• [TASK PROMPT]:
Leaving out all pictures, write out word for word the lines from the one containing "The image size is (1456, 826)." to the end of the data below.

(RECORDS SHOWN)

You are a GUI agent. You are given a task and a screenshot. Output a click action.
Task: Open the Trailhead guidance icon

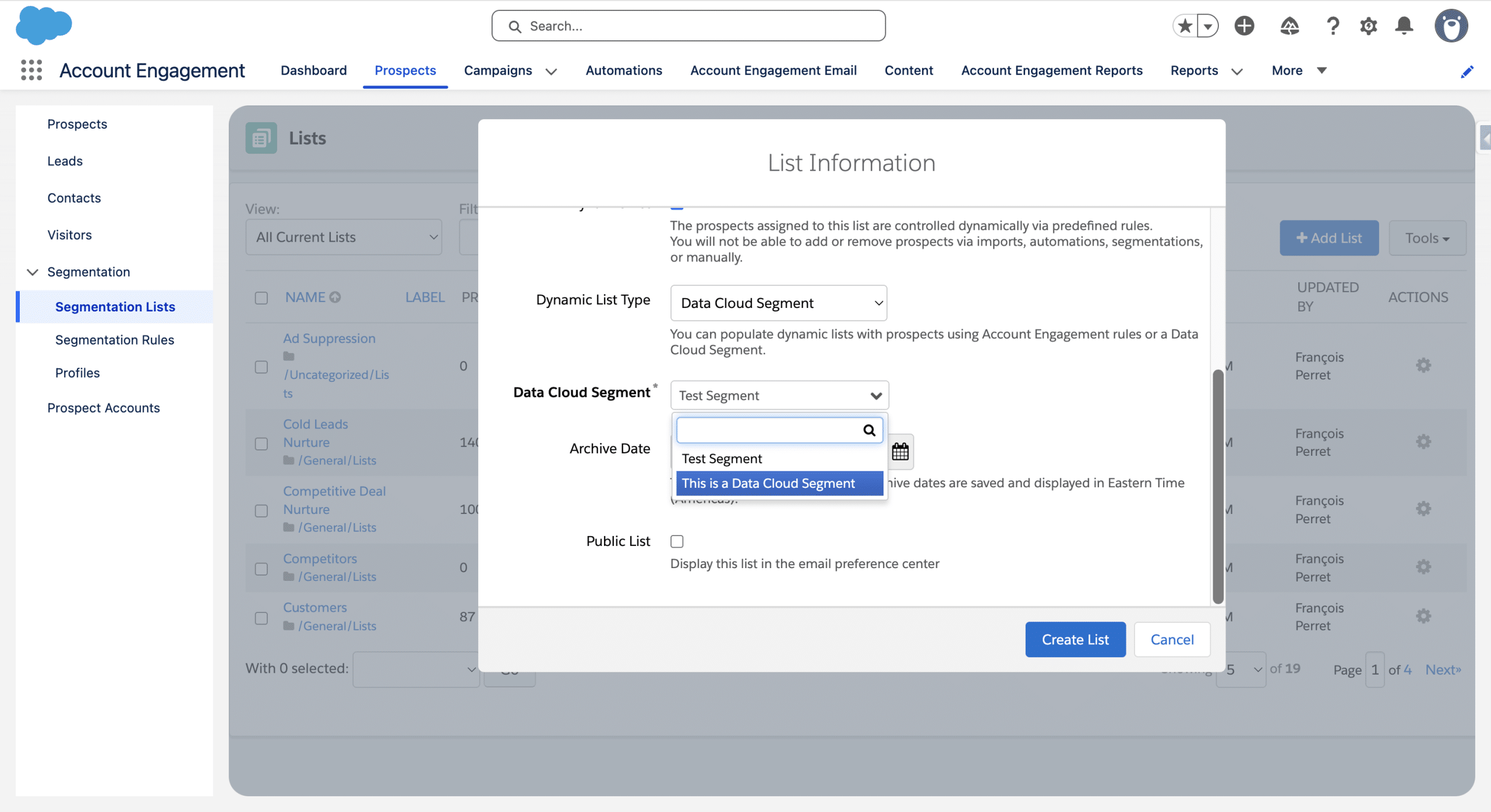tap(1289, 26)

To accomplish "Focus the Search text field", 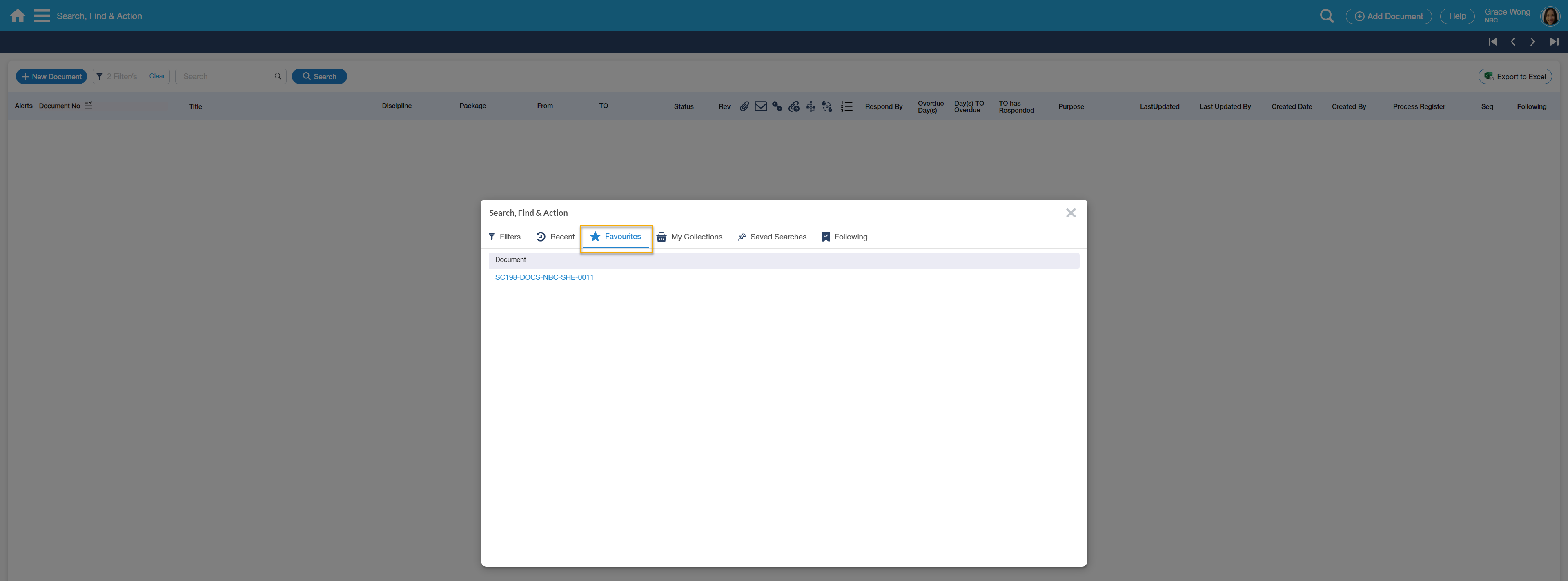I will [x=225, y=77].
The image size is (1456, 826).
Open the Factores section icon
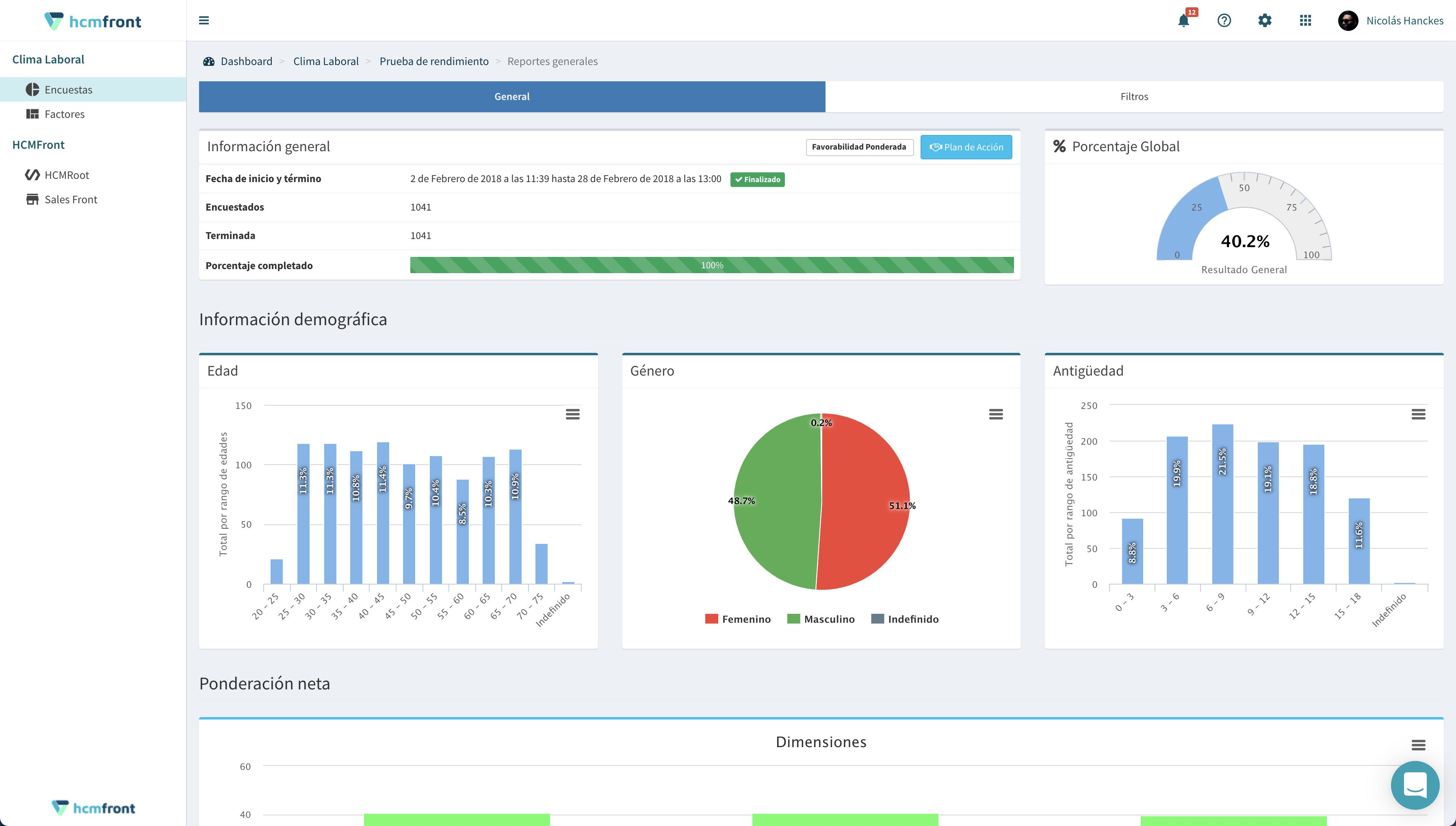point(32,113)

(End RECORDS SHOWN)

• [SOLUTION TO THE PROBLEM]:
The image size is (1456, 826).
Open the Factores section icon
point(32,113)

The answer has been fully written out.